First of all, a couple of comments on naming. The names file and id are protected, so you should avoid using them to name variables - I have changes these.
Secondly, when you initialise your tweepy API, it's clever enough to deal with rate limits if you use wait_on_rate_limit=True and will inform you when it's delayed due to rate limits if you use wait_on_rate_limit_notify=True.
You also lose some information when you set friends = [[] for i in range(num_samples)], as you then won't be able to associate the friends you find with the account they relate to. You can instead use a dictionary, which will associate each ID used with the friends found, allowing for better processing.

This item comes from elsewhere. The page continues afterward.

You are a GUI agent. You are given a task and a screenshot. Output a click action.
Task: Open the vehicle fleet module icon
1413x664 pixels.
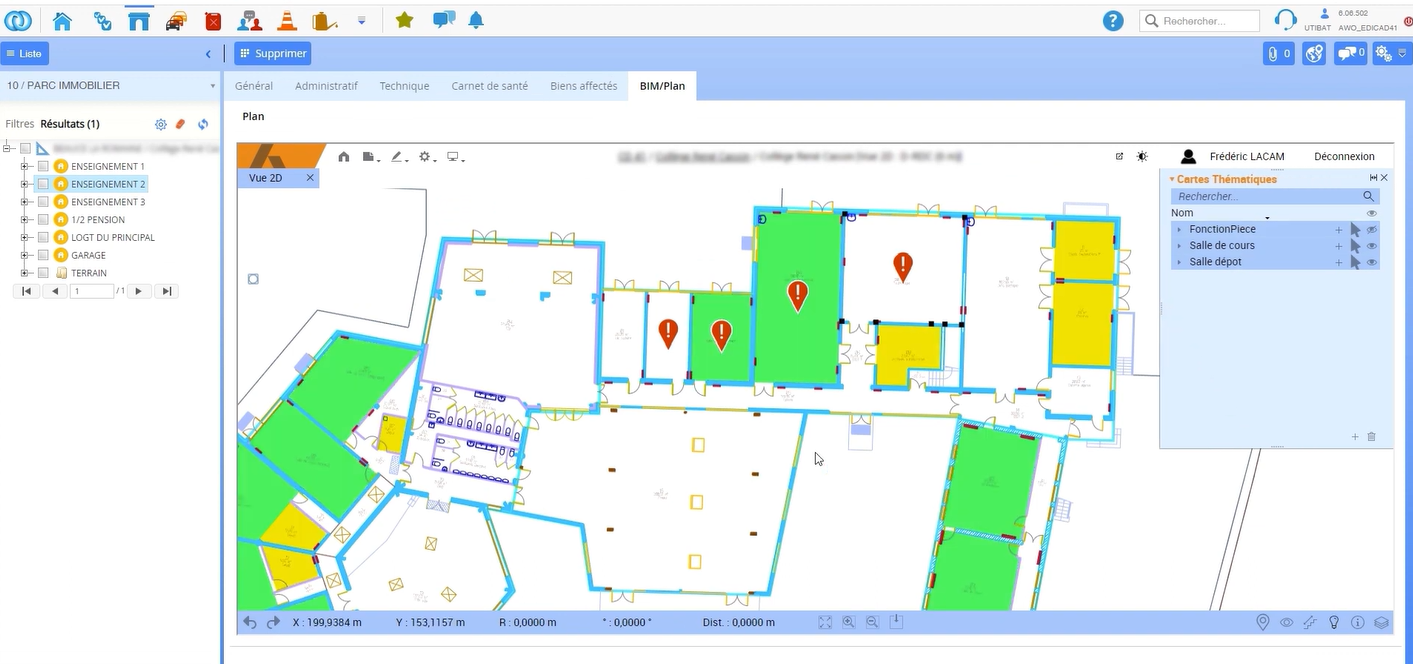tap(175, 21)
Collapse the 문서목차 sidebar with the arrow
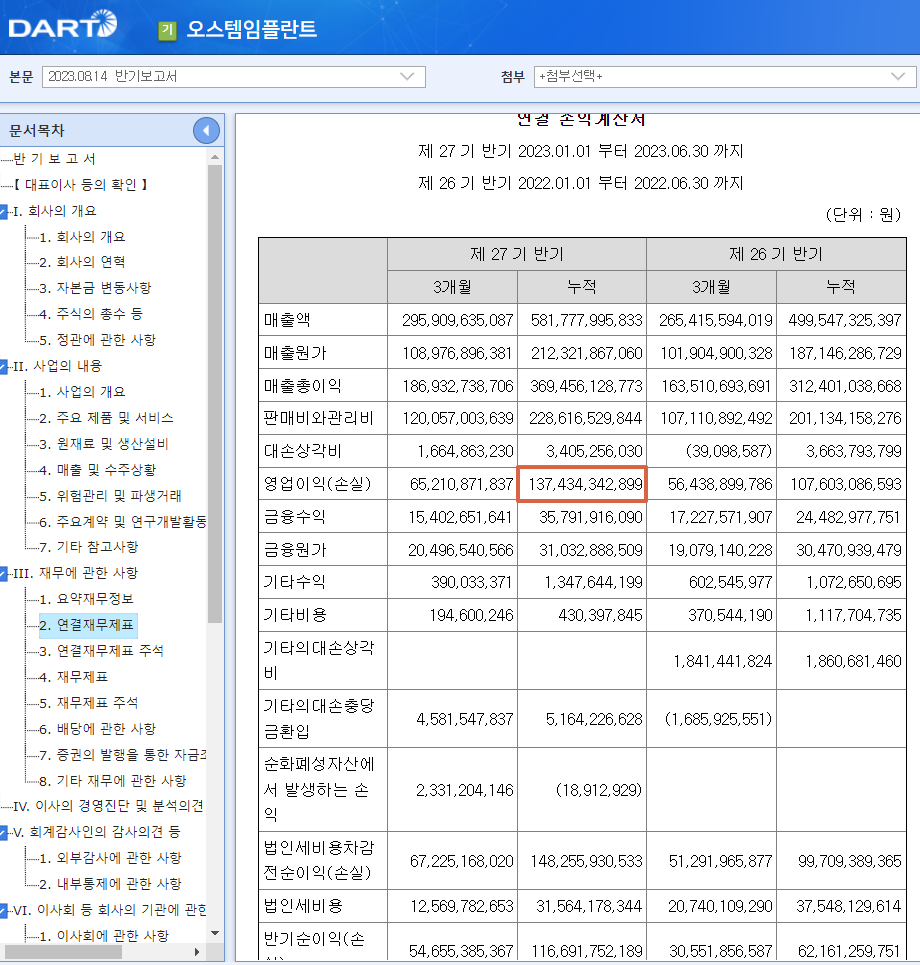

My corrected code is as follows:
import tweepy
import random
consumer_key = '...'
consumer_secret = '...'
access_token = '...'
access_token_secret = '...'
# OAuth process, using the keys and tokens
auth = tweepy.OAuthHandler(consumer_key, consumer_secret)
auth.set_access_token(access_token, access_token_secret)
# Creation of the actual interface, using authentication. Use rate limits.
api = tweepy.API(auth, wait_on_rate_limit=True, wait_on_rate_limit_notify=True)
screen_name = '----'
file_name = "followers_data/follower_ids-" + screen_name + ".txt"
with open(file_name) as f:
ids = [x.strip() for x in f.readlines()]
num_samples = 30
friends = dict()
# Initialise i
i = 0
# We want to check that i is less than our number of samples, but we also need to make
# sure there are IDs left to choose from.
while i <= num_samples and ids:
current_id = random.choice(ids)
# remove the ID we're testing from the list, so we don't pick it again.
ids.remove(current_id)
try:
# try to get friends, and add them to our dictionary value if we can
# use .get() to cope with the first loop.
for page in tweepy.Cursor(api.friends_ids, current_id).pages():
friends[current_id] = friends.get(current_id, []) + page
i += 1
except tweepy.TweepError:
# we get a tweep error when we can't view a user - skip them and move onto the next.
# don't increment i as we want to replace this user with someone else.
print 'Could not view user {}, skipping...'.format(current_id)
The output is a dictionary, friends, with keys of user IDs and items of the friends for each user.